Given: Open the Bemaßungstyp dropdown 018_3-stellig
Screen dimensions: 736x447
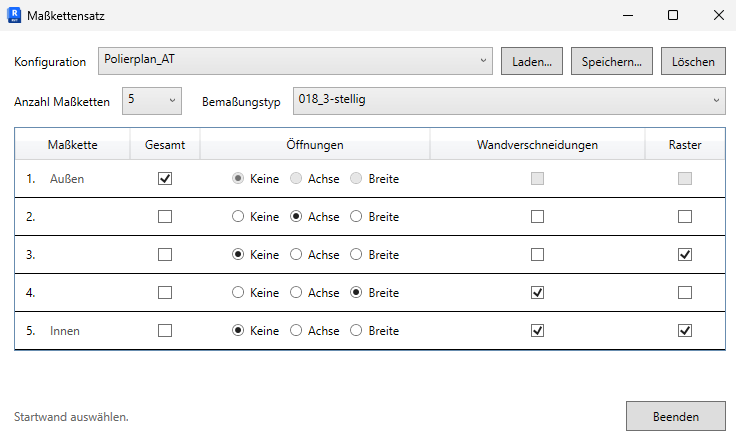Looking at the screenshot, I should click(x=509, y=101).
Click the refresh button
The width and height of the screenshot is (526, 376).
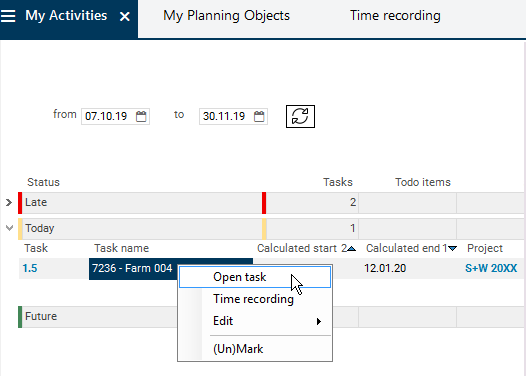pyautogui.click(x=300, y=116)
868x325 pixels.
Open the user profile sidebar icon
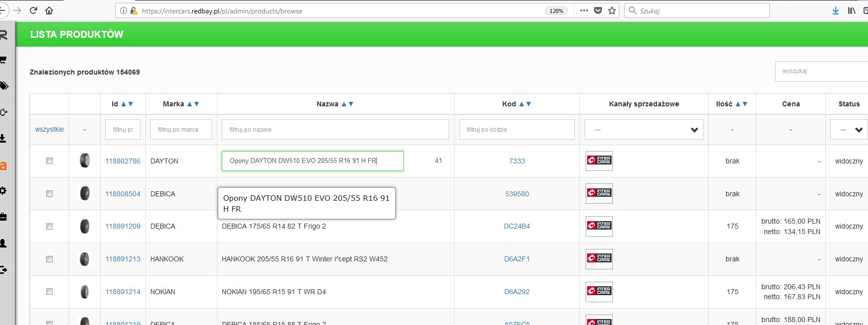point(3,243)
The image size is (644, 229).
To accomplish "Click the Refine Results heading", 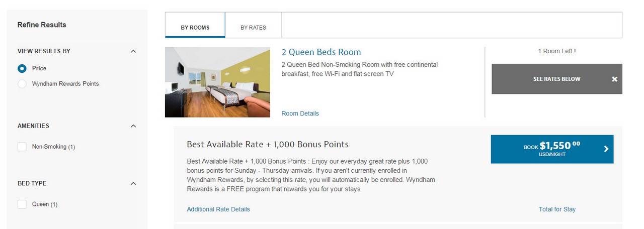I will (x=42, y=25).
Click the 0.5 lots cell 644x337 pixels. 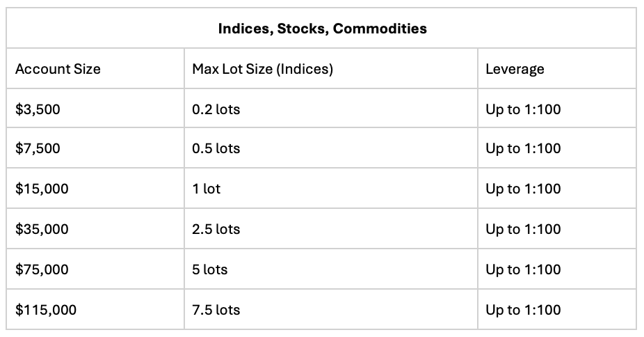[x=331, y=148]
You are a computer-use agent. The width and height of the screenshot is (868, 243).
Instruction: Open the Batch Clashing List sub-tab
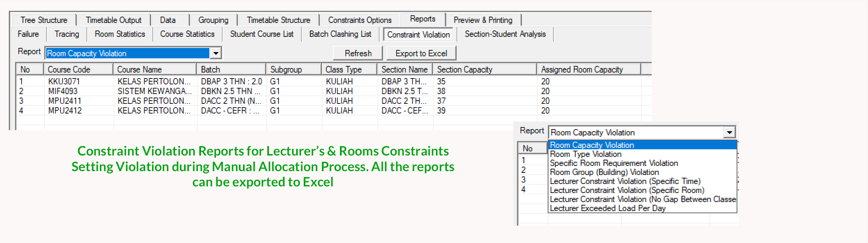tap(340, 34)
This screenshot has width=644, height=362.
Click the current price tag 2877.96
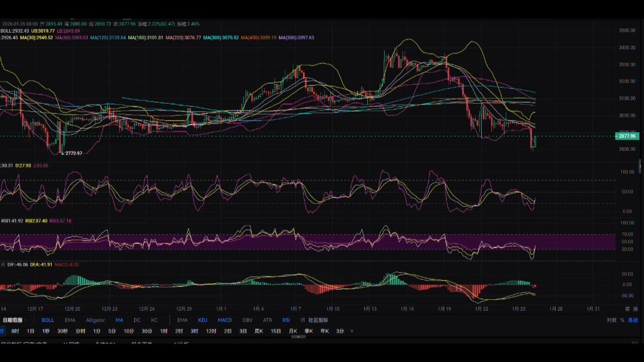628,136
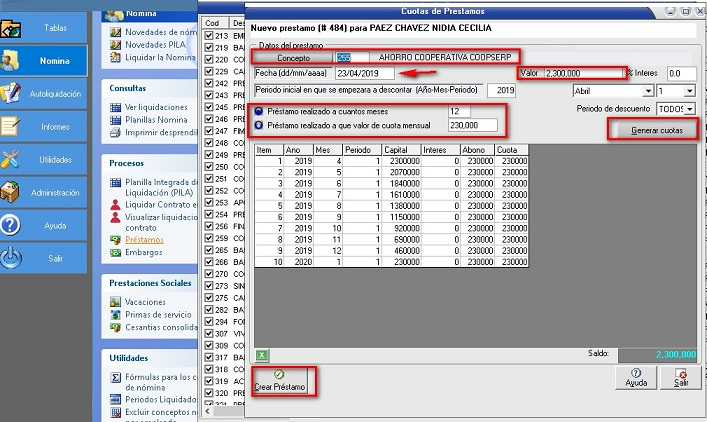Viewport: 707px width, 422px height.
Task: Open the Abril month dropdown
Action: pos(647,91)
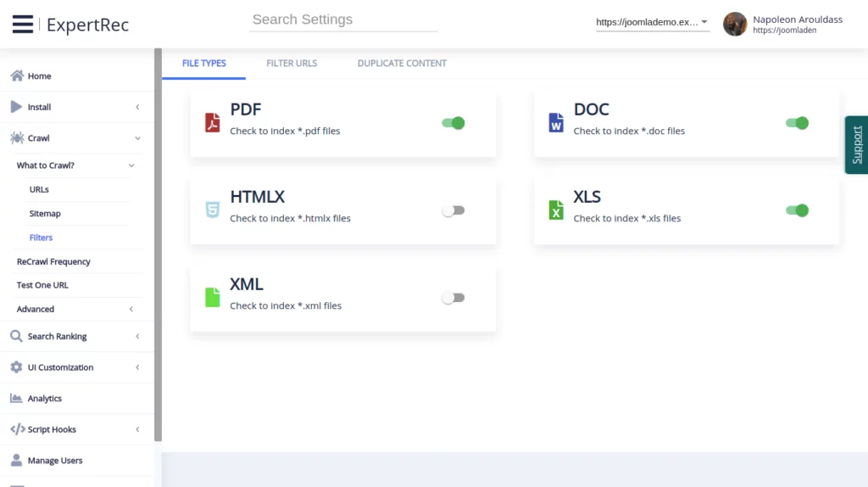Viewport: 868px width, 487px height.
Task: Open the Support side button
Action: click(x=856, y=145)
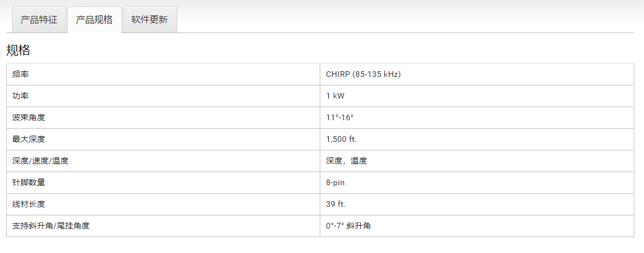This screenshot has width=644, height=253.
Task: Select the 8-pin value
Action: tap(335, 183)
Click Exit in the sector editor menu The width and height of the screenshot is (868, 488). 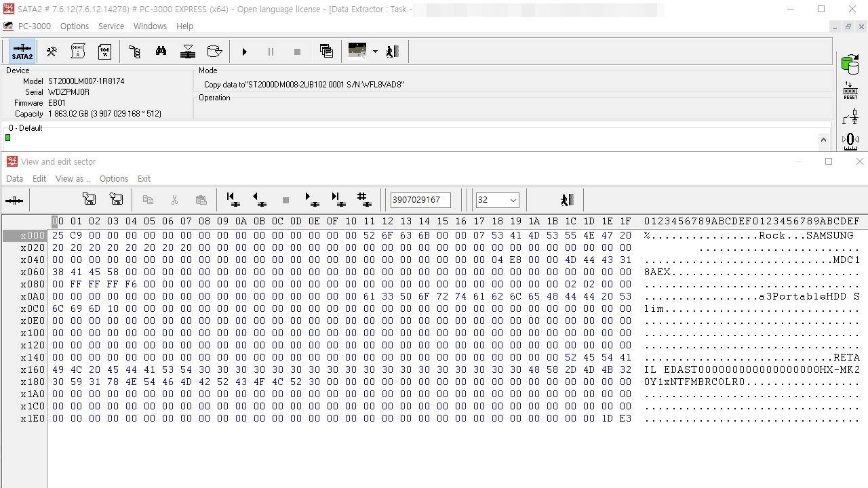tap(144, 179)
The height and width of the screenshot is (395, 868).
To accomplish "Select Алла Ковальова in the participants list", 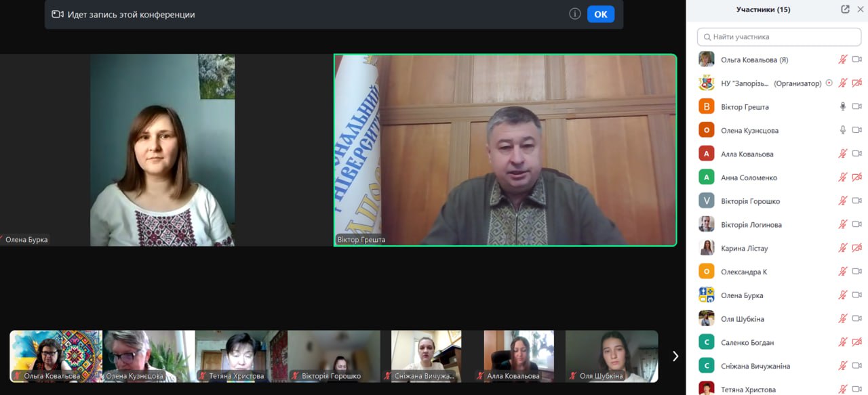I will pyautogui.click(x=747, y=154).
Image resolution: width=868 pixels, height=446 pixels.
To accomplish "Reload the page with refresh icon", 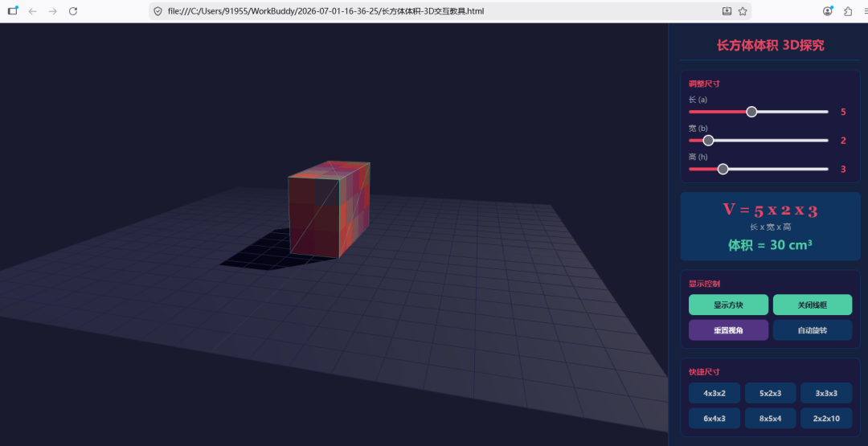I will [73, 11].
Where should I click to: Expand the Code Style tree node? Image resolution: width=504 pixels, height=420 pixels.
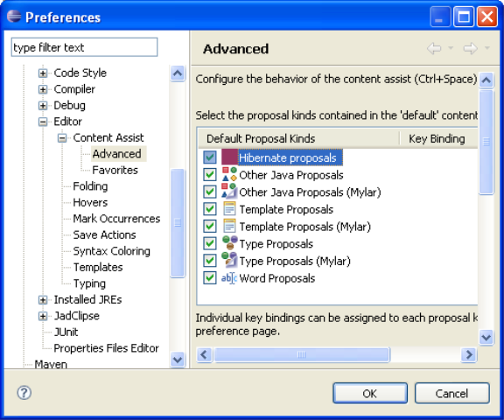coord(43,73)
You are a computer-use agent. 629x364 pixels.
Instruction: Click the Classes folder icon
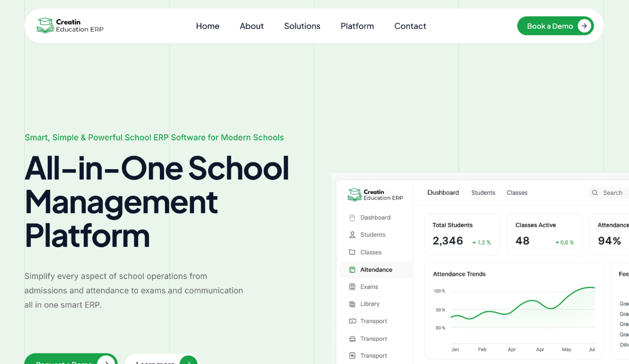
==================================================
#### WORK INSTRUCTIONS
Check each line above for the string "agent" and copy every line that has it.

#### RESPONSE AREA
You are a computer-use agent. The width and height of the screenshot is (868, 243).
You are a computer-use agent. 629x364 pixels.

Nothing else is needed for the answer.